## TAREFA
Copie, do texto sobre a flexibilização do conceito de baixa renda, a parte de "8. POSSIBILIDADE DE" a "ser visto adiante.".

## TRECHO DO TEXTO
________

8. POSSIBILIDADE DE FLEXIBILIZAÇÃO DO CONCEITO DE BAIXA RENDA
Dura Lex Sed Lex[5]. De modo um tanto quanto temerário, foi a posição do STJ quanto do julgamento do Recurso Especial nº 1.479.564/SP, onde a corte firmou entendimento de que é possível a flexibilização do conceito de baixa renda, que se deu em virtude do pedido de um segurado preso que ganhava R$ 10,12 acima do que o limite determinado para o segurado de baixa renda à época dos fatos, como pode ser visto adiante.
RECURSO ESPECIAL. DIREITO PREVIDENCIÁRIO. AUXÍLIO-RECLUSÃO. POSSIBILIDADE DE FLEXIBILIZAÇÃO DO CRITÉRIO ECONÔMICO ABSOLUTO PREVISTO NA LEGISLAÇÃO PREVIDENCIÁRIA. PREVALÊNCIA DA FINALIDADE DE PROTEÇÃO SOCIAL DA PREVIDÊNCIA SOCIAL. RECURSO ESPECIAL DO INSS A QUE SE NEGA PROVIMENTO. 1. O benefício de auxílio-reclusão destina-se diretamente aos dependentes de segurado que contribuía para a Previdência Social no momento de sua reclusão, equiparável à pensão por morte; visa a prover o sustento dos dependentes, protegendo-os nesse estado de necessidade. 2. À semelhança do entendimento firmado por esta Corte, no julgamento do Recurso Especial 1.112.557/MG, Representativo da Controvérsia, onde se reconheceu a possibilidade de flexibilização do critério econômico definido legalmente para a concessão do Benefício Assistencial de Prestação Continuada, previsto na LOAS, é possível a concessão do auxílio-reclusão quando o caso concreto revela a necessidade de proteção social, permitindo ao Julgador a flexibilização do critério econômico para deferimento do benefício, ainda que o salário de contribuição do segurado supere o valor legalmente fixado como critério de baixa renda. 3. No caso dos autos, o limite de renda fixado pela Portaria Interministerial, vigente no momento de reclusão da segurada, para definir o Segurado de baixa-renda era de R$ 710,08, ao passo que, de acordo com os registros do CNIS, a renda mensal da segurada era de R$ 720,90, superior aquele limite 4. Nestas condições, é possível a flexibilização da análise do requisito de renda do instituidor do benefício, devendo ser mantida a procedência do pedido, reconhecida nas instâncias ordinárias. 5. Recurso Especial do INSS a que se nega provimento.

________

## MATERIAL DE ESTUDO
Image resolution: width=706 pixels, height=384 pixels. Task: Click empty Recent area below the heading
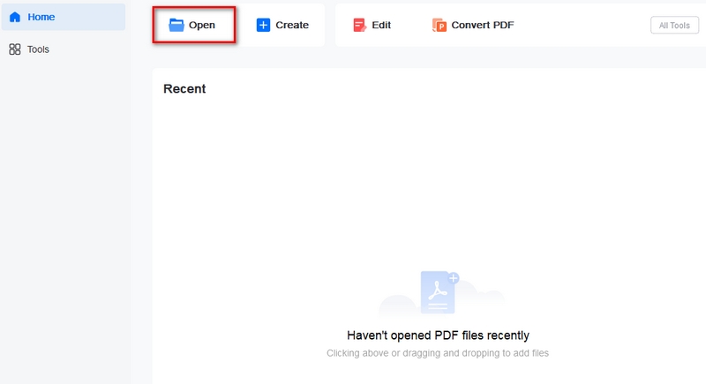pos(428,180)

________

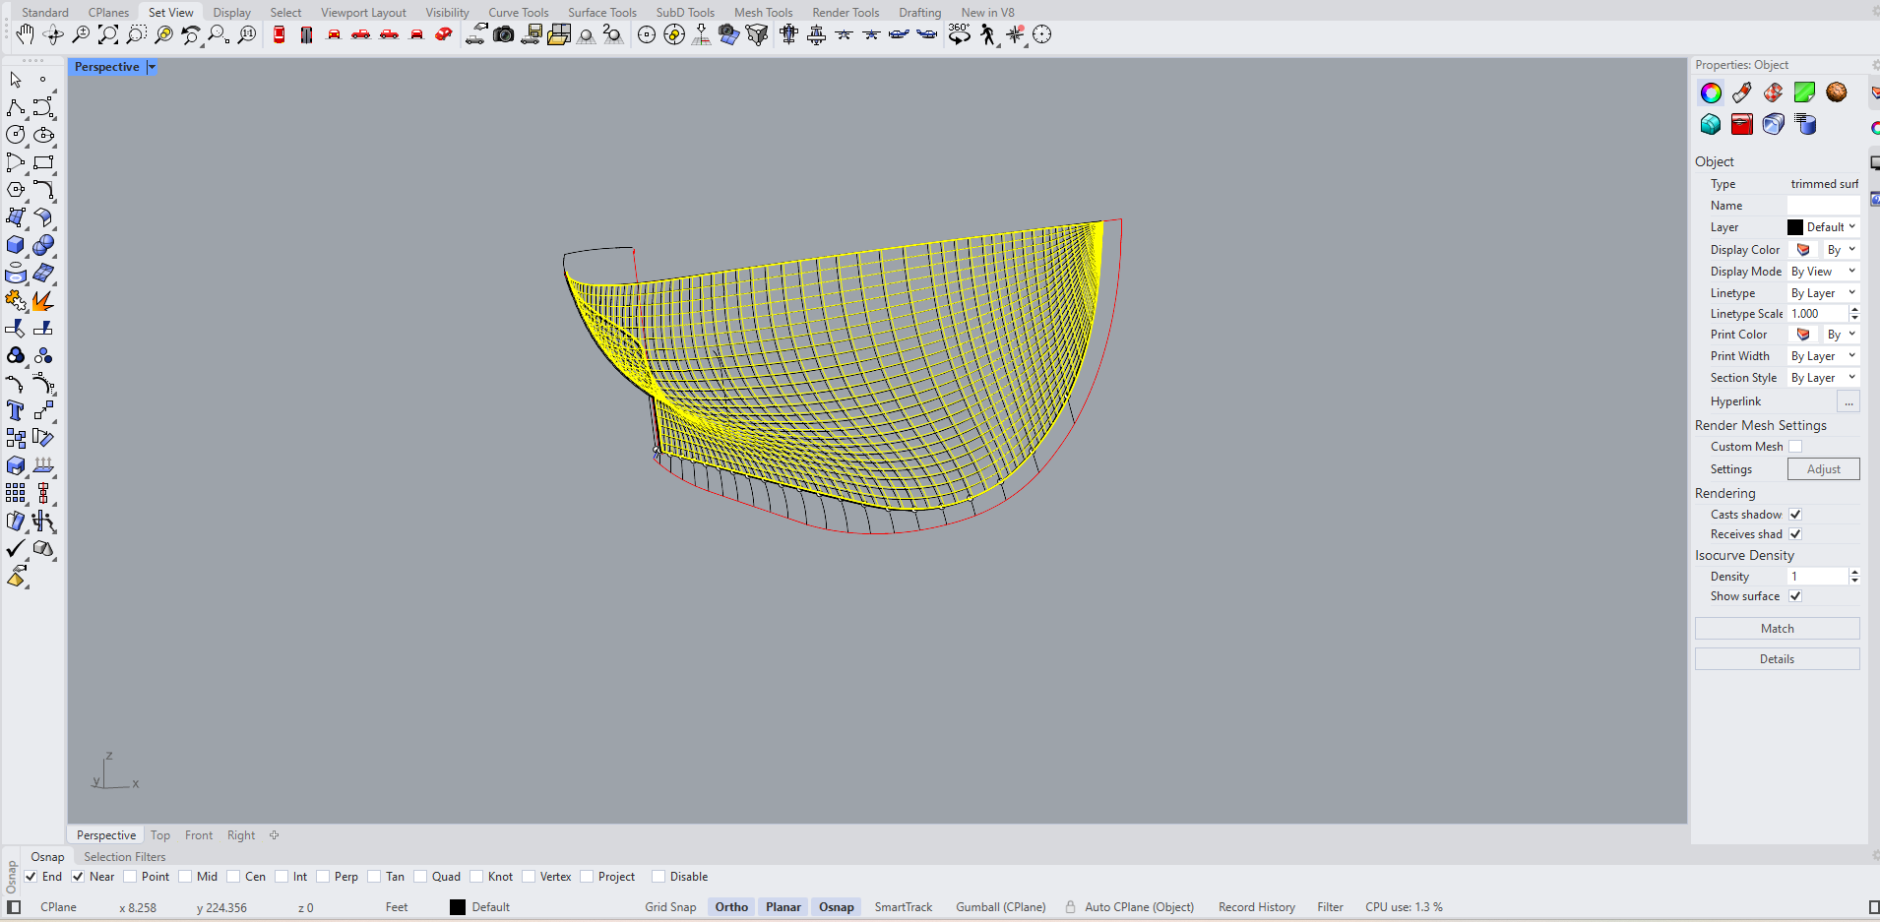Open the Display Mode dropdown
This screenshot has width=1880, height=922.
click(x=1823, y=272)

________

## RESPOSTA
8. POSSIBILIDADE DE FLEXIBILIZAÇÃO DO CONCEITO DE BAIXA RENDA
Dura Lex Sed Lex[5]. De modo um tanto quanto temerário, foi a posição do STJ quanto do julgamento do Recurso Especial nº 1.479.564/SP, onde a corte firmou entendimento de que é possível a flexibilização do conceito de baixa renda, que se deu em virtude do pedido de um segurado preso que ganhava R$ 10,12 acima do que o limite determinado para o segurado de baixa renda à época dos fatos, como pode ser visto adiante.